The apprenticeship tax is a tax that is legally enforced and is equivalent to 0.5% of the salary total.
French companies have to pay this sum every year before 1 March to organisations which collect and then divide the funds up between apprenticeship training centres and higher learning institutions, not necessarily specialised in journalism.
Apprenticeship taxes do not exist in Belgium, Switzerland, Spain, Brazil, United Kingdom, Germany or Poland.
De Standaard : No apprenticeship tax in Belgium
Europe 1 : Information not provided
France 24 : A clear distribution
30% of the tax goes to recognised journalism schools.
28% goes to schools for audio-visual technical professions (INA, Studio Ecole de France, etc.)
16% goes to business and communication schools
5% goes to management schools (HR, finance, etc.)
21% goes to middle schools and high schools situated in difficult areas or for disabled students.

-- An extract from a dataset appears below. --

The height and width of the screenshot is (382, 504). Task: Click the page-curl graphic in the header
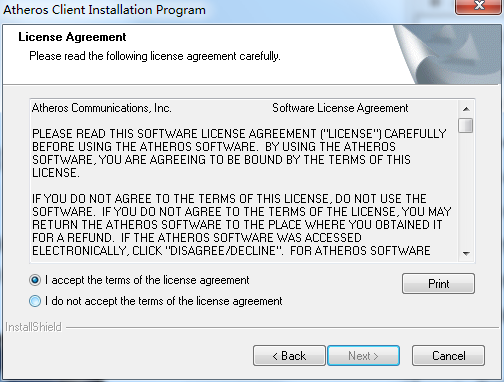tap(448, 54)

Le Monde : There are various beneficiaries
Le Monde pays a part of its tax to journalism schools for categories B and C (formerly middle and senior management) and to other academic organisations (e.g. école Estienne, lycée Sophie Germain) for category A (formerly skilled workers).
Ouest France : Journalism training centres
The apprenticeship tax is paid systematically to journalism training centres according to the centre’s relationship with the newspaper – continuous training, internships, recruitment, etc.
Berliner Zeitung : This does not exist in Germany
Apprenticeship tax does not exist in Germany.
ZDF : There is no apprenticeship tax in Germany
The Irish Times : Does not exist in Ireland
Polskie Radio, kanal 3 : There is no apprenticeship tax in Poland.